- [TEXTAUSZUG]
==========
Titel: Einstellung ändern
Text: "Ihre Angezeige konnte nicht in diese Auflösung geändert werden. Verwenden sie eine andere Auflösung"
Danach kann man nur "ok" klicken und es geht in die vorher ausgewählt Auflösung

Ich habe die Auflösungen "2560x1440" und "2720x1530" versucht
Mein Monitor ist ein LG FLATRON E2351 mit einer nativen Auflösung von 1920x1080. 
Mein aktueller AMD Treiber ist der 13.2 BETA 2, welchen ich nachdem das alles klappte aktualieren wollte.

Sorry falls ich es in das falsche Forum geschrieben habe, aber ich hoffe, dass ihr mir trotzdem helfen könnt


----------



## Norkzlam (27. April 2013)

Ich habe das selbe Problem.


----------



## Ion (27. April 2013)

Habt ihr beiden denn auch einen modifizierten Monitortreiber installiert?

File-Upload.net - monitor.inf



Damit erst, konnte ich Downsampling mit einer AMD Karte nutzen.
Treiber war dabei egal.


----------



## Axonia (27. April 2013)

Ion schrieb:


> Habt ihr beiden denn auch einen modifizierten Monitortreiber installiert?
> 
> File-Upload.net - monitor.inf
> 
> ...



Naja ist bei dir aber auch schon was her mein Freund 
Treiber ist leider nicht egal, damit habe ich mich auch rumgeärgert. 
Derzeit ist mir das Thema egal geworden, weil ich ebenfalls ordentliche Probleme hatte 
Kann euch da leider auch nicht helfen. Aber Vllt geht's ja mit dem Treiber für den Monitor. Der ist auf jeden fall essentiell.


----------



## Dragon AMD (27. April 2013)

Geht der monitortreiber für alle monitore? Hab nen led acer 24 zoll.

Mfg


----------



## THECOOKIE94 (27. April 2013)

Man muss auf catalyst 12.10 downgraden, dann in der DownsamplingGUI die Auflösung hinzufügen, und dann wieder auf die neueste Catalyst-Version upgraden.
Außerdem braucht man den von Iron genannten Monitortreiber.


----------



## Goldschlappi (27. April 2013)

Ion schrieb:


> Habt ihr beiden denn auch einen modifizierten Monitortreiber installiert?
==========
- [SCHRIFTLICHE AUFGABE A] Entscheide anhand des Textauszugs, ob jede Aussage zutrifft, und belege dein Ja oder Nein mit den ausschlaggebenden Worten im genauen Wortlaut: (i) Der Monitor des ersten Beitrags hat eine native Auflösung von 1920x1080. (ii) Axonia hält den Treiber für unwichtig. (iii) THECOOKIE94 rät zu einem Downgrade auf Catalyst 12.10.
Die Auflistung hat mit dem Textauszug nichts zu tun.

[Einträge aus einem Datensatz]
==========
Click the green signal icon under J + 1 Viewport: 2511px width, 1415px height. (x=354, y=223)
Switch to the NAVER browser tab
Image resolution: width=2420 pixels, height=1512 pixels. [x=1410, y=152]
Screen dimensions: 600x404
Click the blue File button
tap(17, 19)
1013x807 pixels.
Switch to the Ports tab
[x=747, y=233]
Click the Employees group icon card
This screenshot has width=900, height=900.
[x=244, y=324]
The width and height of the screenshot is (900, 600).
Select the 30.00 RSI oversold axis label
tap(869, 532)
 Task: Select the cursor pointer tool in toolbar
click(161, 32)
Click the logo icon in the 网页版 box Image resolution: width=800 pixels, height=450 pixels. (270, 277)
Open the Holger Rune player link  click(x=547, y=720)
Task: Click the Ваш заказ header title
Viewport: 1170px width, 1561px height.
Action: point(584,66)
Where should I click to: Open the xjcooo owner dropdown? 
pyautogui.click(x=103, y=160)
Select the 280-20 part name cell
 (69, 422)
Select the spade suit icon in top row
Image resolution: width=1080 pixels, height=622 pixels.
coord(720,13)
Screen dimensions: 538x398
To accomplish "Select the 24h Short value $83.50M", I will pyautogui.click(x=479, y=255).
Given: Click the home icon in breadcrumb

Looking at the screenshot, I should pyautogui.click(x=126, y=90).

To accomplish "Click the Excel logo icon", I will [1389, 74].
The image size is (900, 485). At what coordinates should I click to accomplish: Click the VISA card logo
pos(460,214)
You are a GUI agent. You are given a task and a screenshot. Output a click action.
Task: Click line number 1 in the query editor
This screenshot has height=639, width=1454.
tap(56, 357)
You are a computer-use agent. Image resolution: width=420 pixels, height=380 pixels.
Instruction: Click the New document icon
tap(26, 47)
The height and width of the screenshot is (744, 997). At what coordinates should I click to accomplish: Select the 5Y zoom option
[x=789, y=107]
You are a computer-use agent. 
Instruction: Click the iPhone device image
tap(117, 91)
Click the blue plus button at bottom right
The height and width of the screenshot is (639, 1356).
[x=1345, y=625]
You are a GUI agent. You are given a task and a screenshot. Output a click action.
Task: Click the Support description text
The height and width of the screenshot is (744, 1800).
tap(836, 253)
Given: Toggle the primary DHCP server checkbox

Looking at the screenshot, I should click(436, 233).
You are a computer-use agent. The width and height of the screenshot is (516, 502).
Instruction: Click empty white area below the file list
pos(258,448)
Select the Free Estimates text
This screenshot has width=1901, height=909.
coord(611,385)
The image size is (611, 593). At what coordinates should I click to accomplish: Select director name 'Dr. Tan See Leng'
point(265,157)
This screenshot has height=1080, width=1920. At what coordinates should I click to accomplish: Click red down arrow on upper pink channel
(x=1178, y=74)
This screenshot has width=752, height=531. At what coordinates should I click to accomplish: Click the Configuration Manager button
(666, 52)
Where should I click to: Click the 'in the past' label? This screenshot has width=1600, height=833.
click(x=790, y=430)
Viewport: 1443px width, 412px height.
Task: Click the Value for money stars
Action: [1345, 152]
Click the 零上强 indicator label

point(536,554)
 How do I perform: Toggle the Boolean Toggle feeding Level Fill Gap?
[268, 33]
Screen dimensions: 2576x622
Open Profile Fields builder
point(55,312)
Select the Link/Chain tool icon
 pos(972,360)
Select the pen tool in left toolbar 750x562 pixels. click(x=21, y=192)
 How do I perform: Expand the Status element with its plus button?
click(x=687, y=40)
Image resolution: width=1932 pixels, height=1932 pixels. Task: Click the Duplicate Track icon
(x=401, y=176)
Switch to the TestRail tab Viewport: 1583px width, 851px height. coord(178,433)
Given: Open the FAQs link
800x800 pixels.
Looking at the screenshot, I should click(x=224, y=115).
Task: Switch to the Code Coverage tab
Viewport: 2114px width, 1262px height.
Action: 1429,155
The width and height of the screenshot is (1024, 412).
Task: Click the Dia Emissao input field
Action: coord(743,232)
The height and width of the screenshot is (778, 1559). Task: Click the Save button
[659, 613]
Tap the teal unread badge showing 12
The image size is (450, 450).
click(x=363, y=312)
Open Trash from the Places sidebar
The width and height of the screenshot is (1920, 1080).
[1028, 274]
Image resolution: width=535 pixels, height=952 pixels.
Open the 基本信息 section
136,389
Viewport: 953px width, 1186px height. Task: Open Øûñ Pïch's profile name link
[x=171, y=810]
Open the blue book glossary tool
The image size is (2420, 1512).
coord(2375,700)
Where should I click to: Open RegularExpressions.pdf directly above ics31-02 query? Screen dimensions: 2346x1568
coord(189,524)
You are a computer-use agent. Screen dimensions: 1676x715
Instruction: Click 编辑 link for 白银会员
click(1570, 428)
==========
- [SCHRIFTLICHE AUFGABE B] Gib bitte aus der Auflistung die Zeilen von der Zeile mit „Where should I click to: Click“ bis einschließlich der Zeile mit „Select the pen“ unverändert wieder.

- [ERGEBNIS A]
(i) Ja: „Mein Monitor ist ein LG FLATRON E2351 mit einer nativen Auflösung von 1920x1080.“
(ii) Nein: „Treiber ist leider nicht egal, damit habe ich mich auch rumgeärgert.“
(iii) Ja: „Man muss auf catalyst 12.10 downgraden“

- [ERGEBNIS B]
Where should I click to: Click the 'in the past' label? This screenshot has width=1600, height=833.
click(x=790, y=430)
Viewport: 1443px width, 412px height.
Task: Click the Value for money stars
Action: [1345, 152]
Click the 零上强 indicator label

point(536,554)
 How do I perform: Toggle the Boolean Toggle feeding Level Fill Gap?
[268, 33]
Screen dimensions: 2576x622
Open Profile Fields builder
point(55,312)
Select the Link/Chain tool icon
 pos(972,360)
Select the pen tool in left toolbar 750x562 pixels. click(x=21, y=192)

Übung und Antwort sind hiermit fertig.